- **EXTRACTED DATA**:
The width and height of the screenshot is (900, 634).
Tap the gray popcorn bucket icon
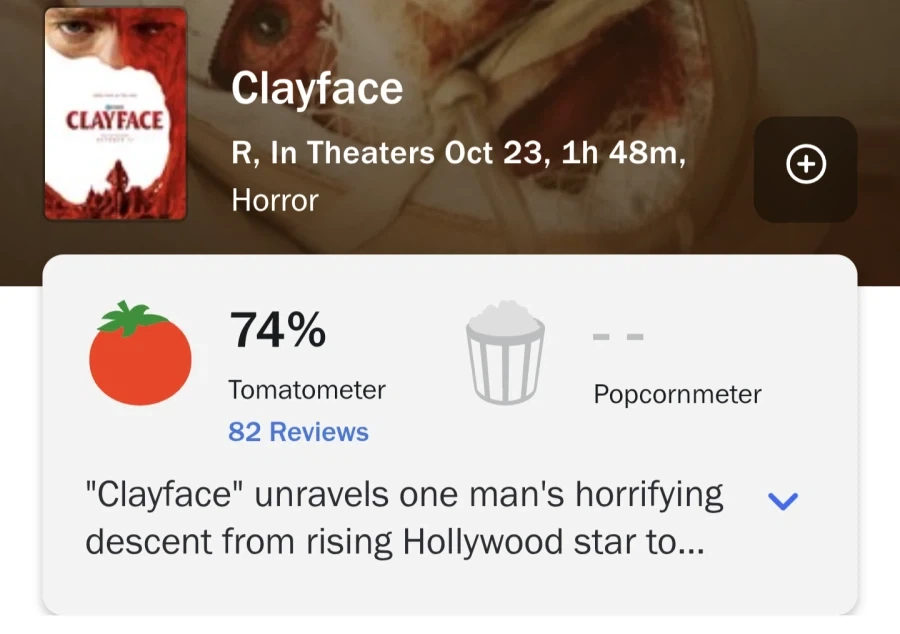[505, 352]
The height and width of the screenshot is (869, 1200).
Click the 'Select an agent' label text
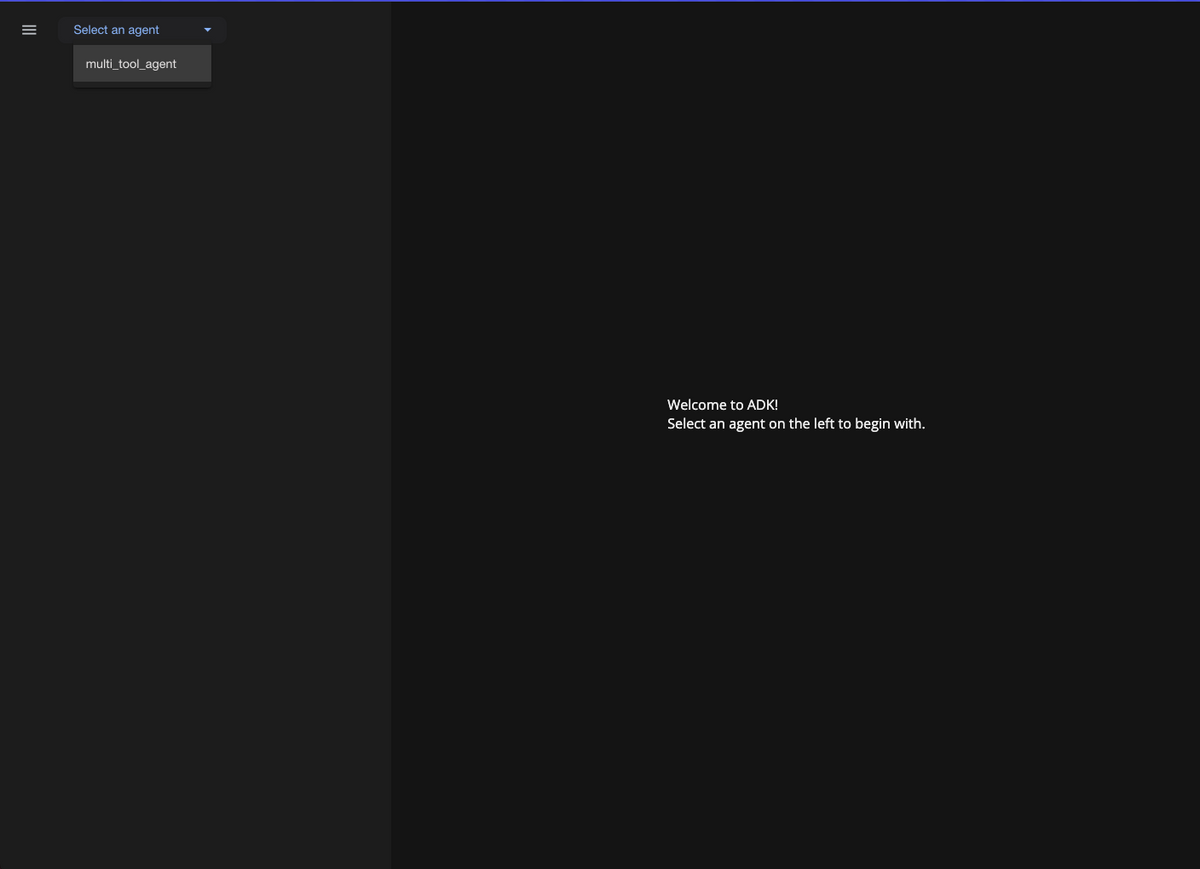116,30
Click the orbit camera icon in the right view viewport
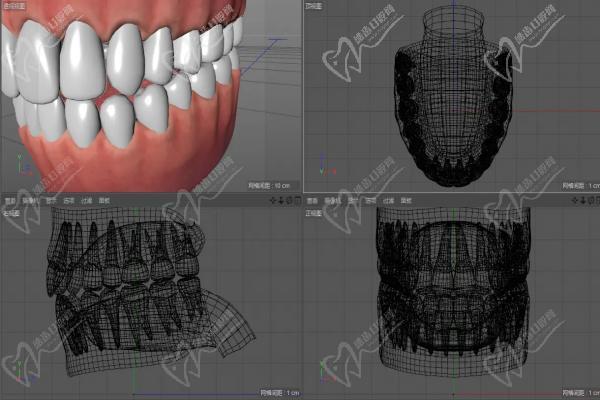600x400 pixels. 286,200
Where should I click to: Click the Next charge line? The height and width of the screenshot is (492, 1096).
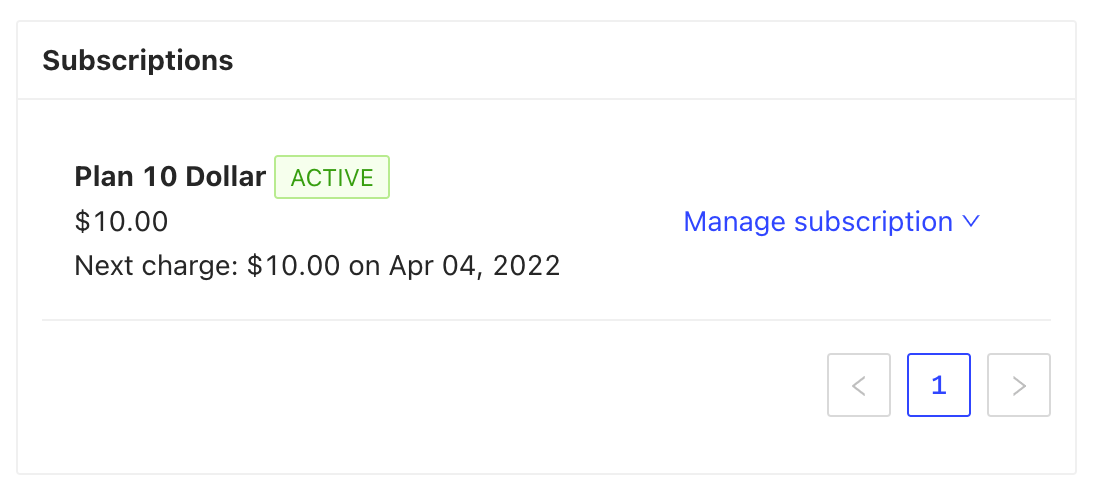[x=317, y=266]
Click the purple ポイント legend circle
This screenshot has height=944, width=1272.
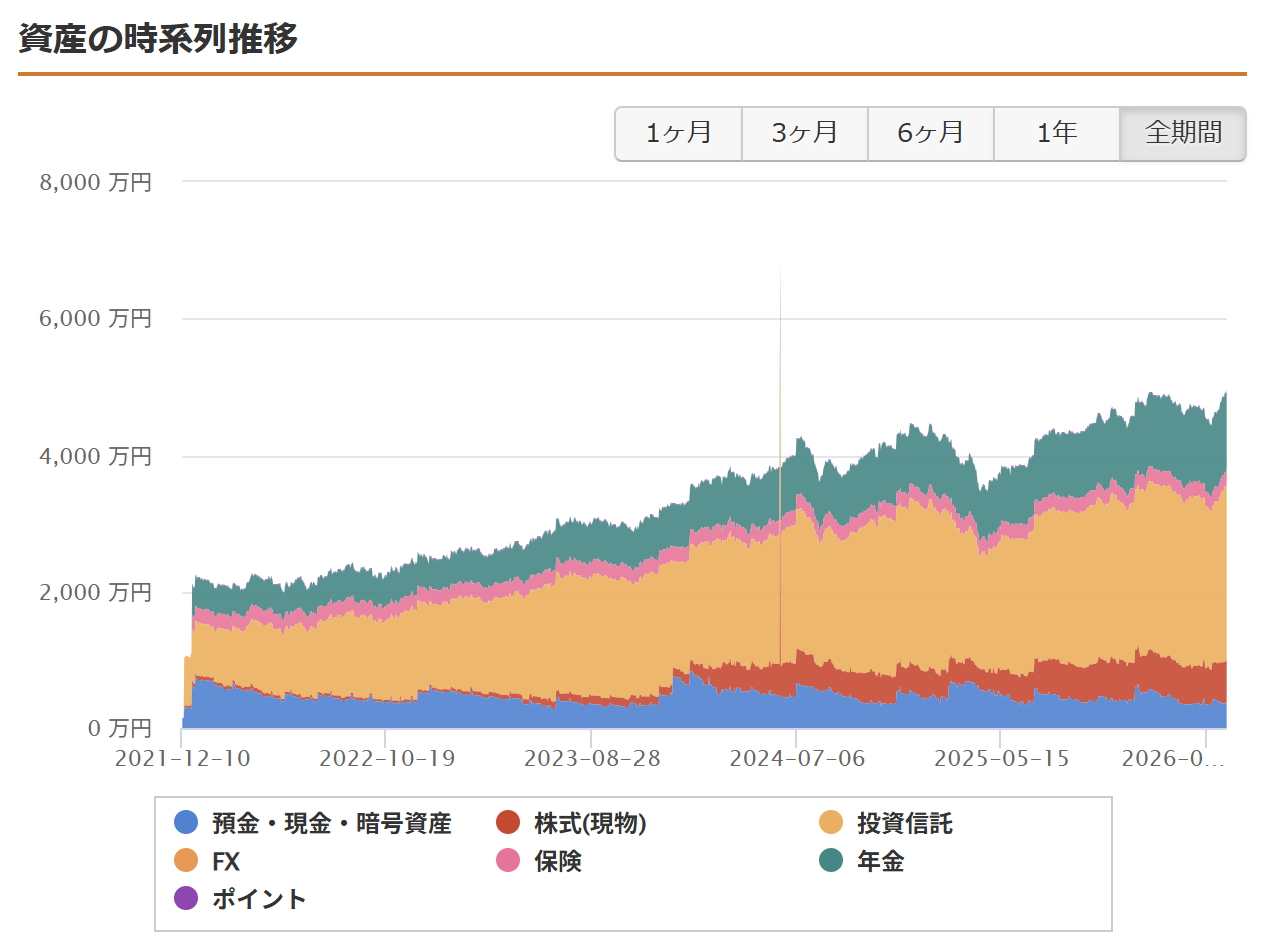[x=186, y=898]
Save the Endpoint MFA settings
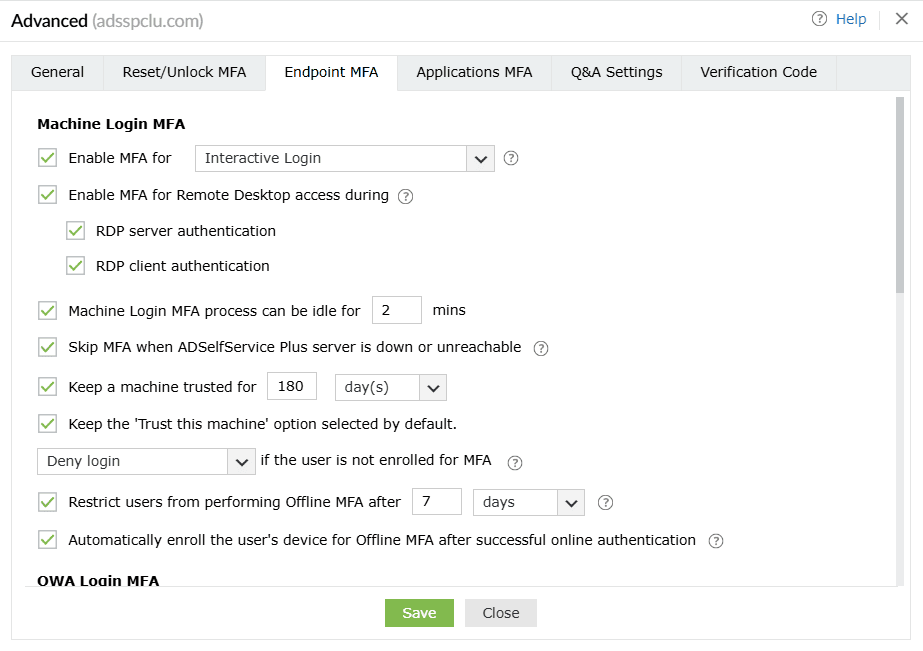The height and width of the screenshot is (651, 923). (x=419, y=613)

==

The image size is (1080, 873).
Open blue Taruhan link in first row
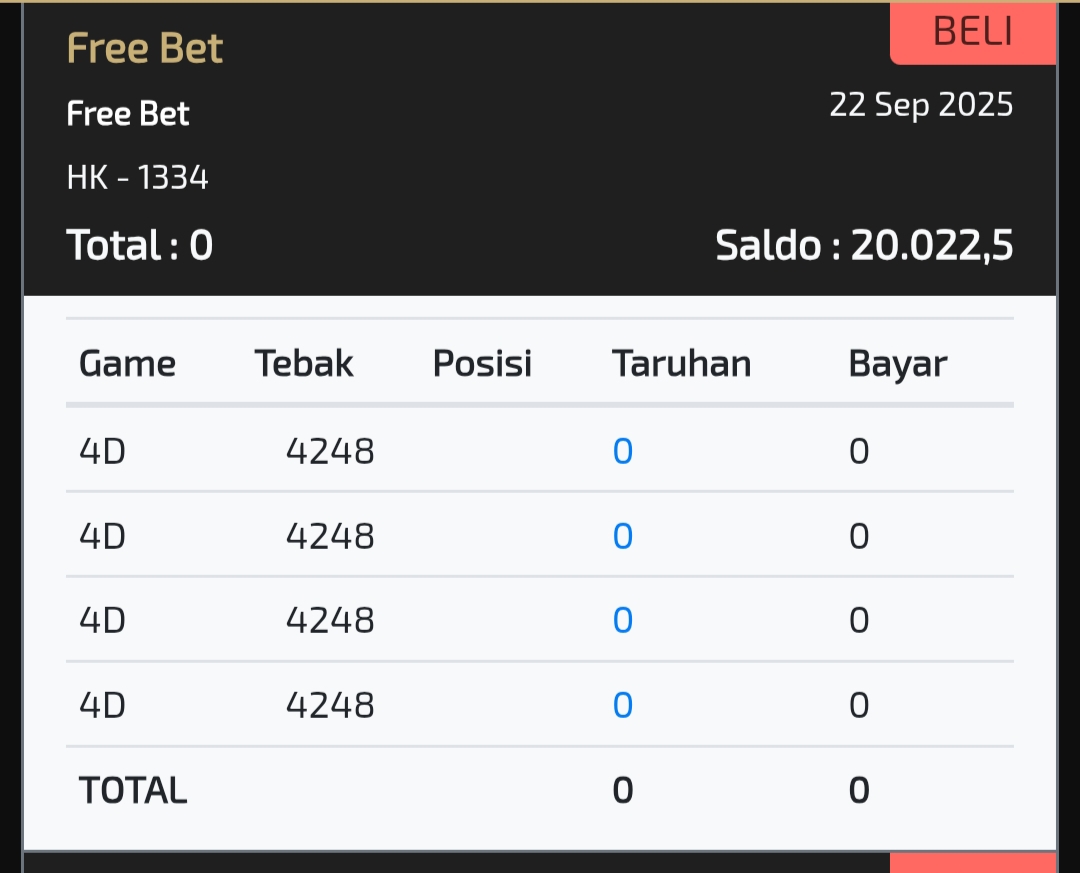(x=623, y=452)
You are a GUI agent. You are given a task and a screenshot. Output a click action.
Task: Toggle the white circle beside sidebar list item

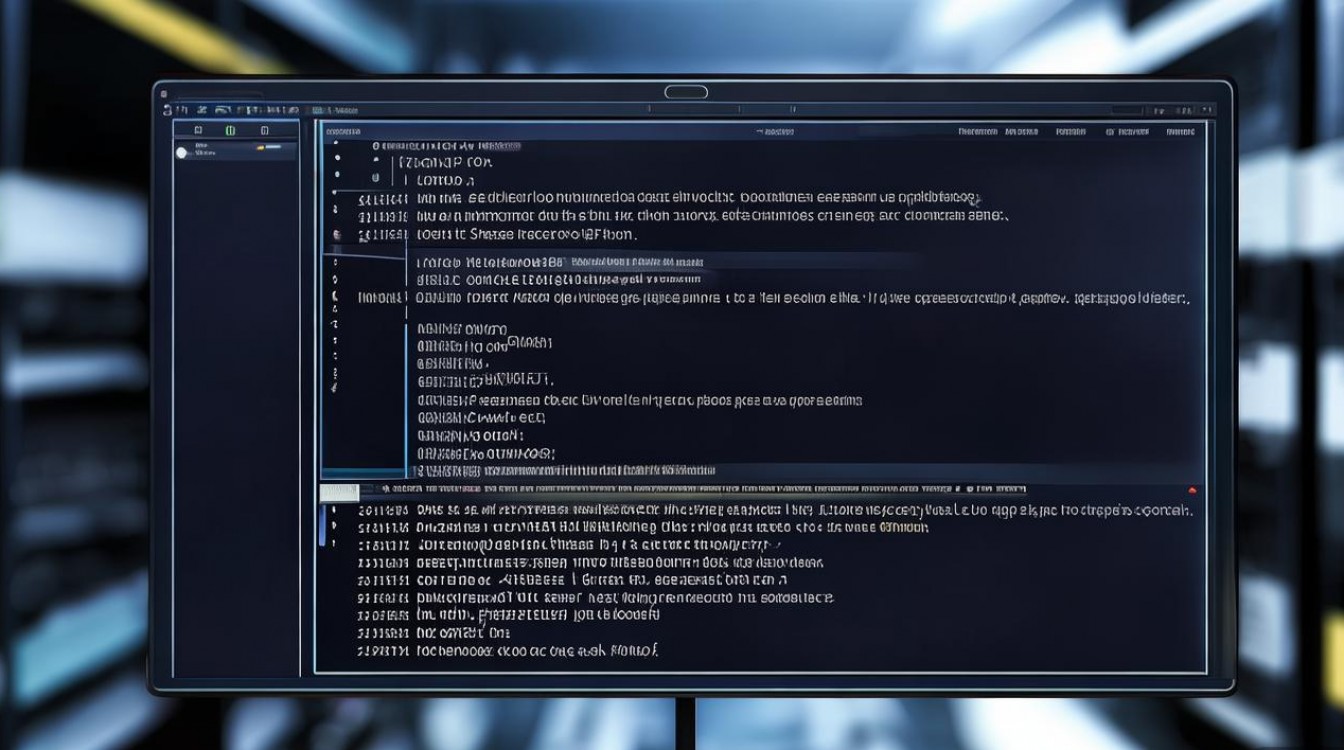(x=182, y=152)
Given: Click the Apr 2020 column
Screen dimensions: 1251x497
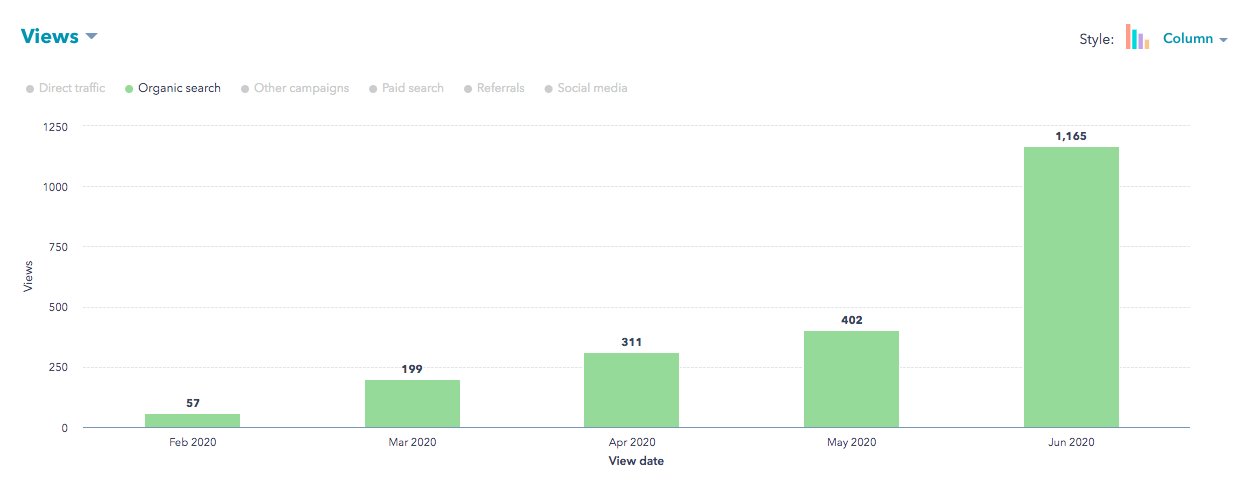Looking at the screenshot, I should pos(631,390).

- **ACTIVITY**: Write out the lines above from the one with "The width and" through the one with "Click the purple ポイント legend circle", ends included, exactly; no picture goes in.

- **SOLVED EXERCISE**:
The width and height of the screenshot is (900, 634).
Tap the gray popcorn bucket icon
[505, 352]
The height and width of the screenshot is (869, 1200).
Click the 'Select an agent' label text
116,30
Click the orbit camera icon in the right view viewport
600x400 pixels. 286,200
Where should I click to: Click the Next charge line? The height and width of the screenshot is (492, 1096).
[x=317, y=266]
Click the purple ポイント legend circle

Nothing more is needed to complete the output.